[Excerpted passage]
________________________________________

As a British person living in
America I often find it hard to relate to many of the discussions in class. One
that I felt particularly hard to engage with was a conversation regarding the
significance of the local American area and how politics and individuals
utilised this within the Civil Rights Movement.
Studying Malcolm X has changed
this. In 1965 X travelled to the little known town in the West Midlands called
Smethwick. His international responsibility to stop racism “by any means
necessary” brought him to this unspectacular area to prevent the re-election of
Conservative MP Peter Griffith. Just nine days before his assassination, it was
one of X’s final acts.
As a Labour supporter, I have
always been fiercely critical of the Conservative Party in England. However
they are not as bad as they once were. The 1960s had to content with
politicians such as Enoch Powell who infamously stated in his 1968 Rivers of Blood speech:
“I seem to see 'the River Tiber foaming with much blood'. That tragic and intractable
phenomenon which we watch with horror on the other side of the Atlantic but
which there is interwoven with the history and existence of the States itself,
is coming upon us here by our own volition and our own neglect.”
These inherently racist views
were apparent at the time of the 1964 general election in Smethwick, with
Conservatives chanting “if you want a nigger for your neighbour, vote Liberal
or Labour”. Although not segregated by law, X noted the comparisons between
this area and not only the Southern US but also Nazi Germany. He claimed that
he had “heard they are being treated as the Jews under Hitler”.
The footage recorded by the BBC
was perhaps the last footage recorded of X.
Malcolm
X’s trip the UK makes me feel numerous things. It makes me feel ashamed that
similar views were being politically justified in the country of my birth. However
the fact that X viewed a small town in the West Midlands as significant enough
to put on the map in the context of the struggle for worldwide black equality
makes me feel proud. What also gives me hope, although X did not live to see
it, is that in 1966 the racist Griffith lost the election and was replaced by a
Labour candidate.
To mark
the anniversary of his assassination, the BBC has posted an article about the
visit and how its legacy is still remembered by residents to this day:
Also if anybody is interested
here is the Rivers of Blood speech in
full. I know it’s not American history but I think it gives an interesting international
insight into how extremism affected British politics in the 1960s. The text is
ironically printed by the UK’s most conservative paper, The Daily Telegraph.
To see further what X was up against, check out the video below. All visions of England being quaint and whimsical are pretty much crushed by this video, I'm afraid. It's definitely worth a watch.
Dear Scarlet,
ReplyDeleteThank you for sharing this archival footage. It is amazing to think of Malcolm in this context, and really enriches our understanding of his work as an advocate for people facing discrimination around the world, as well as for his own belief in the power of unity. On a very basic level, it strikes me that we can examine Powell's speech as an example of the kind of conservative fear of immigration that we have heard espoused quite frequently in the U.S. during the 2000's.
I wonder how it might change or affect our understanding of Malcolm to think of him as an international figure in the year prior to his death. He traveled to Egypt in 1959 as Elijah Muhammad's emissary to the Nasser administration. Nasser's government invited Muhammad to travel to Egypt and to make the hajj, but did not go because, according to Marable, "he encountered some difficulties from the U.S. government regarding overseas travel" (165). Thus, Malcolm was sent. In his application for a passport it is clear that he also intended to visit the UK on that trip as well as Germany, Italy, Greece, Lebanon, Turkey, Saudi Arabia, and Sudan (166). Malcolm did ultimately make it to Saudi Arabia on this journey in 1959, and through this experience realized, again according to Marable, that the Black Freedom Movement must include an international perspective.
As Langston Hughes, Richard Wright, and James Baldwin each experienced and wrote about following their travels to Paris, race and racism are often nationally contingent, bound by certain borders and histories. However, Malcolm realized that international solidarity could help promote awareness of and support for reform abroad as well as the promotion of the rejection of U.S. imperialism.

________________________________________

Extracted records
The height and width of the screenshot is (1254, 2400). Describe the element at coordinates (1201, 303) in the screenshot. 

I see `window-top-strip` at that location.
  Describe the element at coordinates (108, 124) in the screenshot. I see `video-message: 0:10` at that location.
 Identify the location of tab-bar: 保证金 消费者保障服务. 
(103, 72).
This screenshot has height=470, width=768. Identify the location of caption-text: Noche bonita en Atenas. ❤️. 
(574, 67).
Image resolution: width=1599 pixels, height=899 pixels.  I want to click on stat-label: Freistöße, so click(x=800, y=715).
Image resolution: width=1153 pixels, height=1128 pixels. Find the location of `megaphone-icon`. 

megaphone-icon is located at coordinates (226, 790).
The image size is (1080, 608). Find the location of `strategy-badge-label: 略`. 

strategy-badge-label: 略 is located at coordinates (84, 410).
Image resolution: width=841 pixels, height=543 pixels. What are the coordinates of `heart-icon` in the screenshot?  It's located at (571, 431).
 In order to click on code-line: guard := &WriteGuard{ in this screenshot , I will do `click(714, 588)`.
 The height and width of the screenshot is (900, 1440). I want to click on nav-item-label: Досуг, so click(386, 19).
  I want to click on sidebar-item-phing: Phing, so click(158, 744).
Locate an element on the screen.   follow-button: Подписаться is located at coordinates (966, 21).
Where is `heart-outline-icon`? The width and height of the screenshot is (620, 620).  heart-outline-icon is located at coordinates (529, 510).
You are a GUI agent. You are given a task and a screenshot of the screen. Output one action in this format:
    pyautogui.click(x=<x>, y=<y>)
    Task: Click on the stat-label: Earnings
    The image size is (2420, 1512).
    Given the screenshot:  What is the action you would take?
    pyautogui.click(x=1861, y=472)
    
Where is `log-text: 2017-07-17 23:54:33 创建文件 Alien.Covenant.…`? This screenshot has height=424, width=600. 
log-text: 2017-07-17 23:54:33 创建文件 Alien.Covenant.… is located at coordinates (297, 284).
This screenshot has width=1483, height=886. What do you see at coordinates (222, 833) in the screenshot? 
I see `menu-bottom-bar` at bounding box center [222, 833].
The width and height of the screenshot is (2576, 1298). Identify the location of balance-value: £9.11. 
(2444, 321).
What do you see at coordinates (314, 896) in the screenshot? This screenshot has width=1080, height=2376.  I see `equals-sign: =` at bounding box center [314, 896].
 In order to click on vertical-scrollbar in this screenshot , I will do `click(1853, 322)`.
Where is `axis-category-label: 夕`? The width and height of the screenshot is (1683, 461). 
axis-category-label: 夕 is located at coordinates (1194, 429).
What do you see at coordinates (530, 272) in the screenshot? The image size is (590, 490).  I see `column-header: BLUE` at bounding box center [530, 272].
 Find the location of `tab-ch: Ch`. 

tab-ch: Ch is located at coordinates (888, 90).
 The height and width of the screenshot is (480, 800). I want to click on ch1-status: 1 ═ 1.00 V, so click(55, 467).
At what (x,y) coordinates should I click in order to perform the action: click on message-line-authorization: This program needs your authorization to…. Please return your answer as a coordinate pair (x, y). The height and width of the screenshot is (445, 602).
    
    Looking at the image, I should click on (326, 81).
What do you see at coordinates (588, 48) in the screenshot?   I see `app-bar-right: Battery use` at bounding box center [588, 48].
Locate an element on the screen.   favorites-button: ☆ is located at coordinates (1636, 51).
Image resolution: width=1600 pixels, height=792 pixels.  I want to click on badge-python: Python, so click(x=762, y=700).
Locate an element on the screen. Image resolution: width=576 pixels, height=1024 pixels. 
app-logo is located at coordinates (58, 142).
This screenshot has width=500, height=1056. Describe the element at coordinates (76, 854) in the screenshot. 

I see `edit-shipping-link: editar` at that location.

________________________________________

[Problem set]
1. Using the post on Malcolm X in Smethwick, decide whether each statement agrees with it: (a) Malcolm X went to Smethwick in 1965. (b) Peter Griffith kept his seat in the 1966 election. (c) The full Rivers of Blood speech is printed by The Guardian. For each, give yes or no and quote the words of the post that decide it.
2. Answer from the post on Malcolm X in Smethwick:
(a) In what year did Enoch Powell give his Rivers of Blood speech?
(b) Which organization recorded what may be the last footage of Malcolm X?
(c) In what year did Malcolm travel to Egypt as Elijah Muhammad's emissary?

[Written answers]
1.
(a) Yes: "In 1965 X travelled to the little known town in the West Midlands called Smethwick."
(b) No: "in 1966 the racist Griffith lost the election and was replaced by a Labour candidate."
(c) No: "The text is ironically printed by the UK’s most conservative paper, The Daily Telegraph."

2.
(a) 1968
(b) The BBC
(c) 1959